--- Start of Text extract ---

# Snapper Fishing in the Bay



## go_cubbies22 (Jul 15, 2018)

Been living in Pensacola for about 6 months and just bought a boat from a buddy that moved away. We went out a couple times during red snapper season and managed to find a few good spots in the bay and catch some 18-20” red snappers using cigar minnows and live pinfish.

With red snapper being closed we want to try the same spots but targeting the smaller snapper species.

Any advice on setup, size of hook, and bait? Thanks!


----------



## jaster (Oct 7, 2007)

Live shrimp or menhayden, 1/0 circle, lightest weight you can use to hold it on bottom


----------



## Simonj31 (Mar 6, 2014)

What Jaster said. Plus chum them up high into the water column, You'll get some good spadefish too.


----------



## SurfRidr (Apr 24, 2012)

I have caught gray ("mangrove") snapper in the bay around concrete or rocks, but I don't recall catching mingos or lanes anywhere other than in the Gulf. They might be there, but I have not seen them.


----------



## tmber8 (Mar 2, 2011)

Does that rig produce black (mangrove) snapper in the bay? That would be great if it does, but sounds like a great way to gut hook a bunch of red snapper out of season or release them into dolphin mouths.

I've tried to catch black snapper off my bay snapper spots and have only caught one. I would like to here from others that possibly dive some of these spots and could actually say if their are catchable numbers of black snapper down there. When I used a small rig and live shrimp, all I get are 8 to 20" red snapper. Between gut hooking and porpoises, the percentage that survived wasn't very high, so I stopped trying as to not cause any more damage to a unique resource that gets pounded more and more each year.


----------



## jaster (Oct 7, 2007)

Red snapper rarely eat smy small baits.. that said, I have caught a few 20+ in ARS on small circle hooks.


----------



## canygaar (Nov 25, 2018)

Recently, the spanish mackerel have been so thick in bay, it’s hard to get anything past them. I would say use a Carolina rig with enough led to get it to the bottom. 2/0 hook. live bait (net bait around the bridges) but I’ve lost so much tackle recently to the he damn Spanish...


----------



## Boat-Dude (Sep 24, 2011)

3ft 15# Seagar leader, 1/0 circle, 30# flat black swivel, smallest weight you can get away with. 2" to 3" live LY's.


----------



## Joraca (Dec 29, 2007)

Boat-Dude said:


> 3ft 15# Seagar leader, 1/0 circle, 30# flat black swivel, smallest weight you can get away with. 2" to 3" live LY's.


Where do you hook your LYs?


----------



## reds (Jun 11, 2012)

This was from sunday in the bay!


----------



## Boat-Dude (Sep 24, 2011)

Joraca said:


> Where do you hook your LYs?



Right behind the belly breast fin. there is a small hole that goes through a bone, it doesn't bleed if done right. the LY swims naturally.


----------

--- End of Text extract ---
--- Start of Data ---

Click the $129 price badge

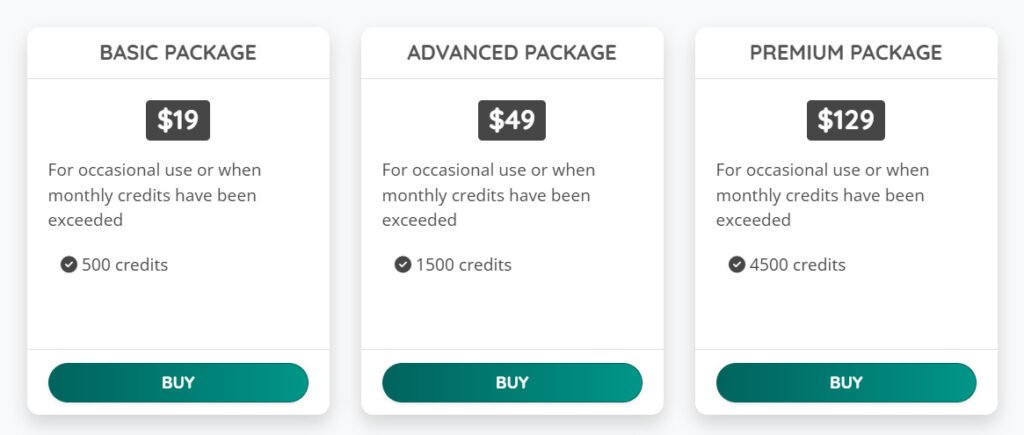click(x=846, y=120)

--- End of Data ---

What to work on: After the data, reproduce verbatim the part of the snapper fishing thread starting at "## tmber8 (Mar" and ending at "into dolphin mouths.".

Problem solution:
## tmber8 (Mar 2, 2011)

Does that rig produce black (mangrove) snapper in the bay? That would be great if it does, but sounds like a great way to gut hook a bunch of red snapper out of season or release them into dolphin mouths.